The role of birth order in infant mortality in Ifakara in rural Tanzania
Sangber-Dery MD: INDEPTH Network, 2010

Compared with some countries in sub-Saharan Africa, infant mortality rate is relatively high in Tanzania, at 68 per 1000 live births (2004-2005). Studies of factors affecting infant mortality have rarely considered the role of birth order. This study aims to contribute to fill this research gap by determining the risk factors associated with infant mortality in Ifakara in rural Tanzania from January 2005 to December 2007. Data for 8,916 live births born from 1 January 2005 to 31 December 2007 was extracted for analysis. The study found that first and higher birth orders had highest levels of infant death, while mothers younger than 20 years old had the highest infant mortality. From 2005–2007, malaria remained the leading cause of infant death. Giving birth at the hospital was perceived by women to be associated with severe delivery complications. The study recommends that Tanzania’s health systems urgently need strengthening, and efforts should be made to communicate the benefits of health facility deliveries more effectively. Voluntary and community health workers also need to be trained adequately to recognise factors that put infants at risk.

Trends in maternal mortality: 1990 to 2008
World Health Organization, United Nations Children’s Fund, United Nations Population Fund and the World Bank: September 2010

This review uses Millennium Development Goal 5 (reducing the maternal mortality ratio by three quarters and achieving universal access to reproductive health by 2015) to assess global progress in improving maternal health. The main study limitation was a lack of reliable and accurate data on maternal mortality, particularly in developing-country settings where maternal mortality is high. An estimated 358,000 maternal deaths occurred worldwide in 2008, a 34% decline from the levels of 1990. Despite this decline, developing countries continued to account for 99% (355,000) of the deaths, with sub-Saharan Africa and South Asia accounting for 87% (313,000). Overall, it was estimated that there were 42,000 deaths due to AIDS among pregnant women in 2008. About half of those were assumed to be maternal. The contribution of AIDS was highest in sub-Saharan Africa where 9% of all maternal deaths were due to AIDS. These estimates provide an up-to-date indication of the extent of the maternal mortality problem globally. They reflect the efforts by countries, which have increasingly been engaged in studies to measure maternal mortality and strengthen systems to obtain better information about maternal deaths. The modest and encouraging progress in reducing maternal mortality, the review argues, is likely due to increased attention to developing and implementing policies and strategies targeting increased access to effective interventions. Such efforts need to be expanded and intensified, to accelerate progress towards reducing the still very wide disparities between developing and developed worlds.

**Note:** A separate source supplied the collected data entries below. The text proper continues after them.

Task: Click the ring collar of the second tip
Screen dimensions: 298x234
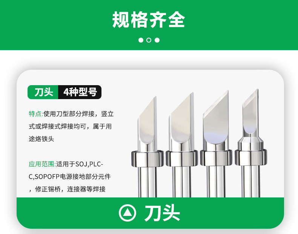Action: click(182, 158)
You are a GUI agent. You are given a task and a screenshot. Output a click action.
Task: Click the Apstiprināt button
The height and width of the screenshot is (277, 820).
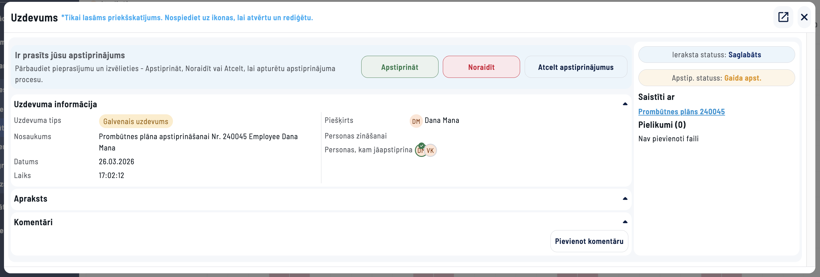(399, 67)
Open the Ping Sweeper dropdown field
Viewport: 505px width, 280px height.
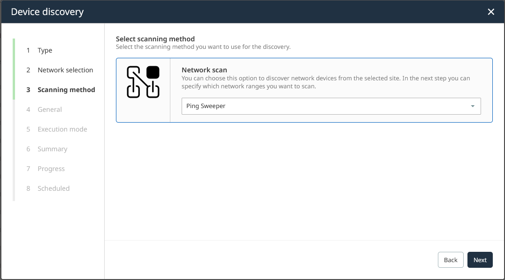pyautogui.click(x=324, y=106)
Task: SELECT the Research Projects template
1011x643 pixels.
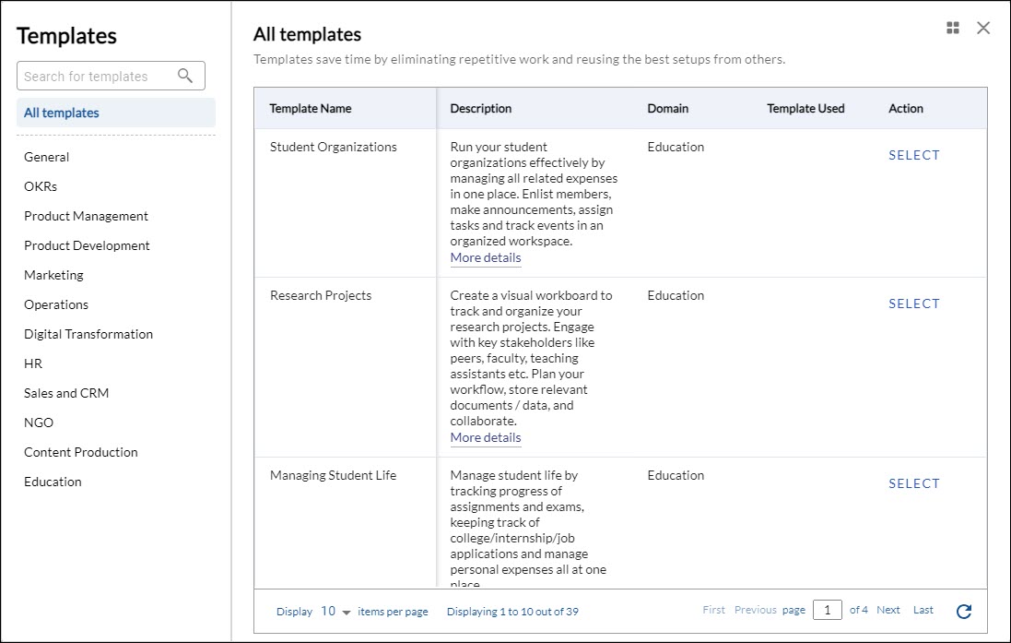Action: point(913,303)
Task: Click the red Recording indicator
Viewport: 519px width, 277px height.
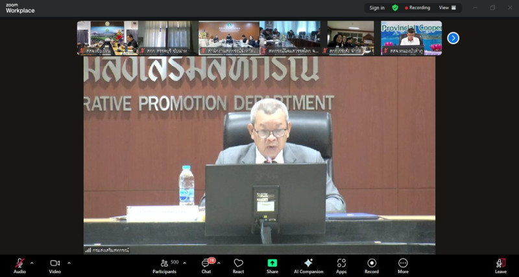Action: tap(417, 8)
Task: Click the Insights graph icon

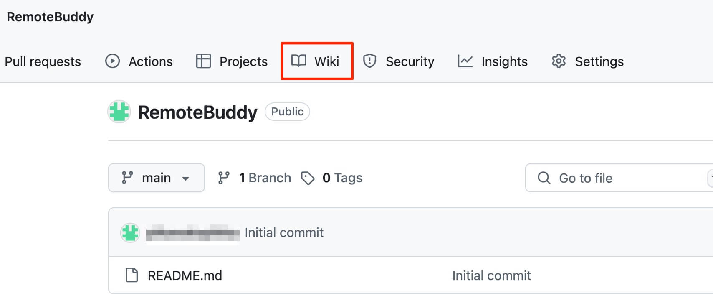Action: point(465,61)
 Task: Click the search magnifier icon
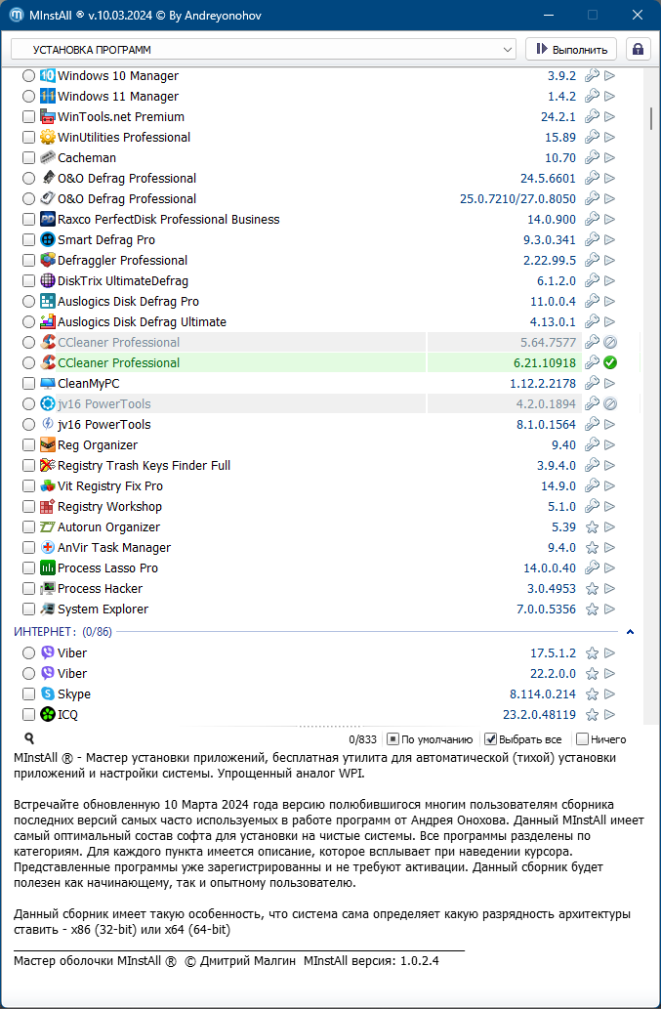[29, 739]
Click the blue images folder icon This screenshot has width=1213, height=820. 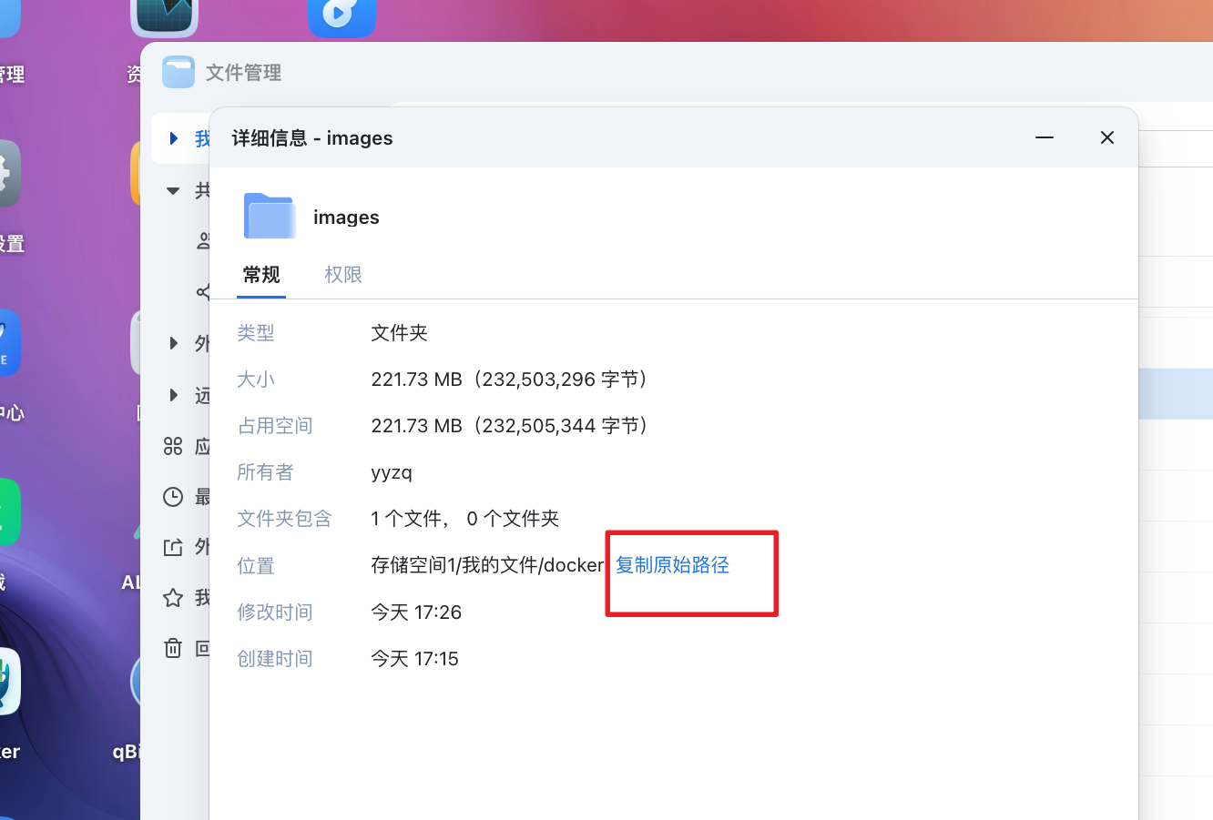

A fair chance at life: Why equity matters for child mortality
Save the Children: September 2010

Save the Children’s research compares mortality rates of poor children and rich children in 32 countries. In many countries that are successfully reducing child mortality, progress is concentrated among the poorest and most disadvantaged children. Conversely, in countries making slow or no progress, disparities in life chances between children from the poorest and richest backgrounds tend to be extreme. Since 1990, the global child mortality rate has declined by 28%, which falls short of the target set by Millennium Development Goal (MDG) 4 (a two-thirds reduction by 2015). Still, many high-mortality countries have substantially reduced child deaths, and 19 of 68 high-priority countries are now expected to meet MDG 4. The findings underscore a great gap in reaching the poorest with essential health care, including pre-and post-natal care, skilled attendance at birth, and low-cost prevention and treatment for the major child killers – pneumonia, diarrhoea, and malaria. Save the Children found inequity in child survival to be a persistent and sometimes growing problem in many of the world’s developing countries, where 99% of all child deaths occur.